Before Mario was Mario, he was “Jumpman” — a stubby carpenter scrambling up girders to rescue a woman from a barrel-hurling ape. That little scenario, packed into an arcade cabinet in 1981, quietly rewrote the rules of an entire industry and turned a Kyoto playing-card maker into a global entertainment giant.
Donkey Kong had a limited release in Japan on July 9, 1981, before rolling out more widely across the region weeks later. What looked like a modest cabinet was in fact one of gaming’s most important inflection points. It gave the world the platformer as we understand it: a hero navigating a hazardous vertical stage, timing jumps to dodge threats and reach the top. That single design idea would echo through decades of games.
The genius was in the details. Instead of the abstract blips of earlier arcade titles, Donkey Kong told a story — a rare thing in 1981. It had characters, a motive, and stakes, all rendered in chunky, expressive sprites. The ape at the top of the screen and the plucky jumper below weren’t just game objects; they were personalities. One of them, of course, went on to become the most recognizable mascot in the medium.
Commercially, the game was a phenomenon. It landed at a moment when Nintendo desperately needed a hit, and it delivered on a scale nobody expected. The revenue and reputation it generated funded the company’s leap into home consoles and cemented the creative approach — playful, character-driven, mechanically tight — that still defines Nintendo today.
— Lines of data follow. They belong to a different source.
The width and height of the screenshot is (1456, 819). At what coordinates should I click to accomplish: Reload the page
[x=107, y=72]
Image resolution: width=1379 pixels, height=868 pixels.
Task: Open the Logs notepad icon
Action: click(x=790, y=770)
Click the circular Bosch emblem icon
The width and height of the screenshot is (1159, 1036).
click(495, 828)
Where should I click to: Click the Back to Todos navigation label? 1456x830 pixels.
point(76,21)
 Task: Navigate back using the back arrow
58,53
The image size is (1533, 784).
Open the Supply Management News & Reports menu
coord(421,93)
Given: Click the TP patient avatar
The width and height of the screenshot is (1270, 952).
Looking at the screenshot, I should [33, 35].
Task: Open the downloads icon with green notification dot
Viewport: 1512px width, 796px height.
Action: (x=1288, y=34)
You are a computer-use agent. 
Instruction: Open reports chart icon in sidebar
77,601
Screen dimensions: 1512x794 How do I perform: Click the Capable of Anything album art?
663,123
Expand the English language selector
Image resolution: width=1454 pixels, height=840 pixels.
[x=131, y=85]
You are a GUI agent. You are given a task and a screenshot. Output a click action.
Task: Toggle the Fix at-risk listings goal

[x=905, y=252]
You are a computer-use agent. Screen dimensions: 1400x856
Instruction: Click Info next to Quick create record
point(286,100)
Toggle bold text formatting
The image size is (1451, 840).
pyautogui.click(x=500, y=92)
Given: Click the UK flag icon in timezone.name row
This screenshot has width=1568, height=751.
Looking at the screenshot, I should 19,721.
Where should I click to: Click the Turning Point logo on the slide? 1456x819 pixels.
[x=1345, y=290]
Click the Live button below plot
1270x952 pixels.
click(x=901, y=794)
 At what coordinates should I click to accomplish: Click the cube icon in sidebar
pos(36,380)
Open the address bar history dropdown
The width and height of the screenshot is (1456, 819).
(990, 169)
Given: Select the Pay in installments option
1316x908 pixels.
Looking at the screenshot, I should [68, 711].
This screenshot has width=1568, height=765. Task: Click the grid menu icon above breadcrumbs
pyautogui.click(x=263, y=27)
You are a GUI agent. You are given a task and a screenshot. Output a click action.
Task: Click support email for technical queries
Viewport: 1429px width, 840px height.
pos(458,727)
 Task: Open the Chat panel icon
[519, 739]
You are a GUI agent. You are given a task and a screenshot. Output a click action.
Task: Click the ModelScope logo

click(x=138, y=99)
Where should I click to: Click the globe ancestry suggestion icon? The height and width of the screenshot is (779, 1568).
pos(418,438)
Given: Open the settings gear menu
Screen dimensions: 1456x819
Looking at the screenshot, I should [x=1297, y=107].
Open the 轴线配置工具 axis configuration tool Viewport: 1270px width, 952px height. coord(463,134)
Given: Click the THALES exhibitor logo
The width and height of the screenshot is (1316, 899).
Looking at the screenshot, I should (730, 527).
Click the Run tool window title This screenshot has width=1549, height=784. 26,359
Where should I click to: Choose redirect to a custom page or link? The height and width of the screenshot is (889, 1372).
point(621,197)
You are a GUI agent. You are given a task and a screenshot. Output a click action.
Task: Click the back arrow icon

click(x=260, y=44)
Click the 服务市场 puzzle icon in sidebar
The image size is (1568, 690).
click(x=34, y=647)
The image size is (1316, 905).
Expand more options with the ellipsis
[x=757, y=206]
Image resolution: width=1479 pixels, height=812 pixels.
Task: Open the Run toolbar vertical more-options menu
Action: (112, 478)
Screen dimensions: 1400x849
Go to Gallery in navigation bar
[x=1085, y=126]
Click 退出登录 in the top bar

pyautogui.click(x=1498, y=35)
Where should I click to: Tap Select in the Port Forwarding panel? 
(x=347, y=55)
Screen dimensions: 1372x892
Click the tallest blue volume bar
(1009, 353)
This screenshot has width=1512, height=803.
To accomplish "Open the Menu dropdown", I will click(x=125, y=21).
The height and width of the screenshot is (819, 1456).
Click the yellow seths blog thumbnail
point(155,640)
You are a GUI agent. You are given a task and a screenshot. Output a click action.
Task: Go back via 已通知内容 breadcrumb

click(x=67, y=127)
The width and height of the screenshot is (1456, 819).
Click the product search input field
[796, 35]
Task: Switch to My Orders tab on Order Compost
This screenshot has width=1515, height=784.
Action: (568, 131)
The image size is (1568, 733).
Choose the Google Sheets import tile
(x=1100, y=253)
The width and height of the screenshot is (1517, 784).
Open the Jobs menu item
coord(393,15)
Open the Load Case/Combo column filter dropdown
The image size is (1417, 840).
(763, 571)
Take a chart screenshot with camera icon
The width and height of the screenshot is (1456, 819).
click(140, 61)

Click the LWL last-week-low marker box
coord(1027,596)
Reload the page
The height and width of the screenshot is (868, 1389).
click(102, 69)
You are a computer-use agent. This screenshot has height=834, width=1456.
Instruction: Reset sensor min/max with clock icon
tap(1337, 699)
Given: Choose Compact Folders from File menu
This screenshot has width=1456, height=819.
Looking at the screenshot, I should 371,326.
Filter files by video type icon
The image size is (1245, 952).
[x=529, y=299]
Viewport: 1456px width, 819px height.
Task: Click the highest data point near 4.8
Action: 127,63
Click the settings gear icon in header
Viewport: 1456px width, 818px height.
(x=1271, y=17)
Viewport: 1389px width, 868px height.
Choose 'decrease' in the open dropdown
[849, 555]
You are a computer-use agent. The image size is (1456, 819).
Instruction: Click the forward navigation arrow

- Genre: the foundational platformer, defining vertical jump-and-climb gameplay
- Debut: limited Japanese release on July 9, 1981, followed by a wider regional launch
- Legacy: introduced the character who became Mario, plus Donkey Kong himself
For anyone who wants to experience the original rather than read about it, the game lives on. Arcade Archives DONKEY KONG brings the 1981 action title to Nintendo Switch, faithfully preserving the arcade version for modern hardware. It’s a chance to appreciate just how much game design DNA was crammed into those few screens of barrels and ladders.
Forty-five years on, it’s easy to underestimate how radical Donkey Kong was. Strip away the nostalgia and you’re left with a masterclass in tension, pacing and readable design — the kind of thing developers still study. Most games from that era feel like museum pieces. This one feels like a blueprint.
Nintendo built an empire on many things since: handhelds, motion controls, hybrid consoles. But the throughline runs straight back to a carpenter, a barrel, and an angry gorilla. That’s where the whole story started.